Meh. Sylvester has his fans. He usually only gets abused when he harasses Tweety and Speedy (or in rare cases, when he annoys someone like Porky or Elmer).

Also, Chinese Fudd joke is ABD (already been done). >:3


----------



## JoeStrike (Feb 27, 2010)

*Re: Guess which Looney Tunes character they're making a live-action/CGI movie about..*



Tycho said:


> ...Where the hell is my goddamn live-action Elmer Fudd movie, with the massacring of hapless woodland creatures and quasi-Oriental speech impediments (you know Fudd had to be part Chinese, you KNOW it).
> 
> Huge fucking bonus points if they got Bruno to play Fudd.



I demur; this man was _born_ to play the part. (Hell, he was probably born looking like this





meet Wallace Shawn. He's half cartoon to start with and has already voiced clueless authority figures for Disney (the principals in _Teacher's Pet_ and _A Goofy Movie_, not to mention to mention Bob Parr's insurance company boss in _The Incredibles) _and a mean high school teacher in _Clueless._
This guy would've been good too - 30 years ago:




Ned Beatty - he's in his 70's now


----------



## Tycho (Feb 27, 2010)

*Re: Guess which Looney Tunes character they're making a live-action/CGI movie about..*



JoeStrike said:


> I demur; this man was _born_ to play the part. (Hell, he was probably born looking like this
> 
> 
> 
> ...



Dudes don't look anywhere near as awesome sportin' a double-barrelled as Bruno.

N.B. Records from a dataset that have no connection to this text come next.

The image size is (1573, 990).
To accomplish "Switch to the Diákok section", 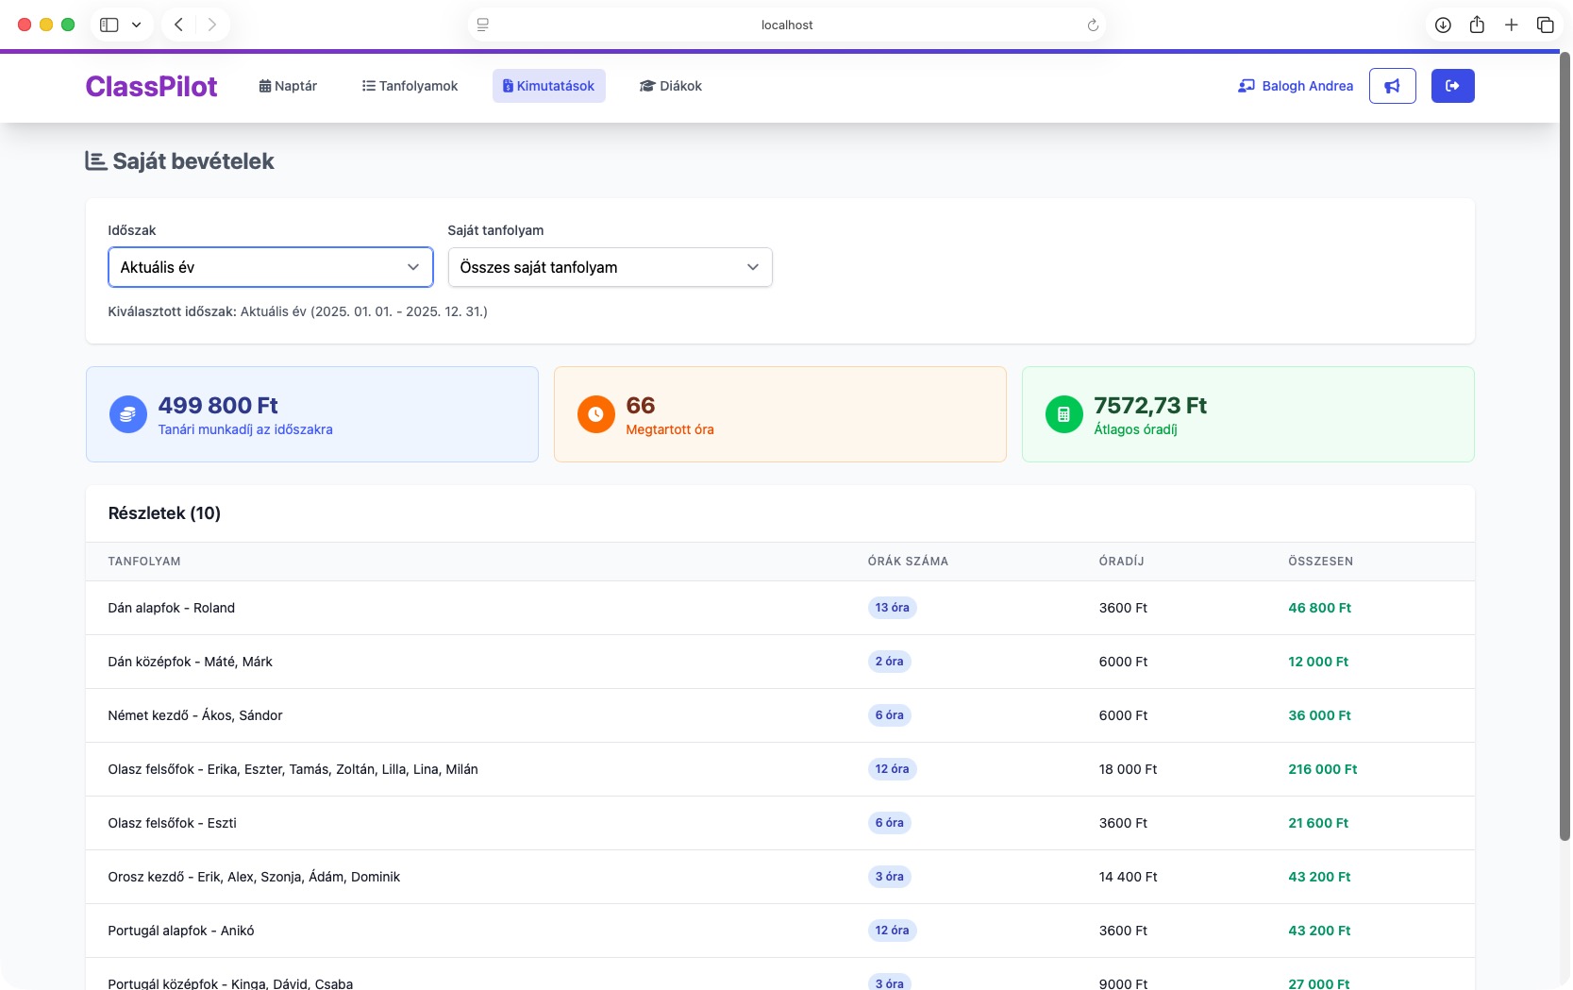I will (670, 86).
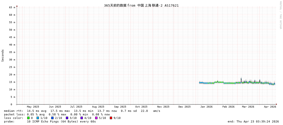Click the light blue 1/10 loss swatch
The image size is (283, 125).
click(x=38, y=118)
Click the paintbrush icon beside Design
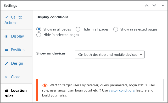The image size is (168, 103). coord(7,64)
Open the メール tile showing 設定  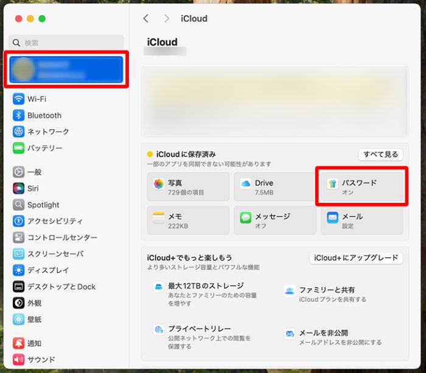[361, 220]
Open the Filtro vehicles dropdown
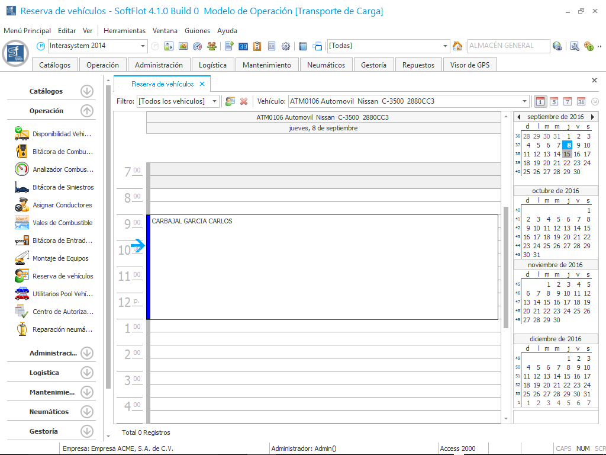 (215, 101)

YIPPEE-KI-YAY WASCAWWY WABBIT

actually, yeah, Wallace Shawn is a perfect Fudd


----------



## lupinealchemist (Feb 27, 2010)

*Re: Guess which Looney Tunes character they're making a live-action/CGI movie about..*



Tycho said:


> This.
> 
> Why they hatin' on Sylvester? Cat's just being a cat, man.
> 
> Tom and Jerry was even meaner to cats, though.



I wish I could remember the name of the one episode that opened my eyes on how seriously fucked up looney tunes was.

Anyway, it involved a dog and a cat. The dog was pampered like a king while the cat was treated like shit. The cat isn't bad at all, in fact he prevented a burglary which the dog let him in after a bribe. The dog however usurped the credit and became a town hero.

 Afterward, the dog discovers that there's another dog who is more famous that him. He traveled to the other dog's home to kill him out of envy. The cat followed the dog and stopped him by knocking him in a pond. 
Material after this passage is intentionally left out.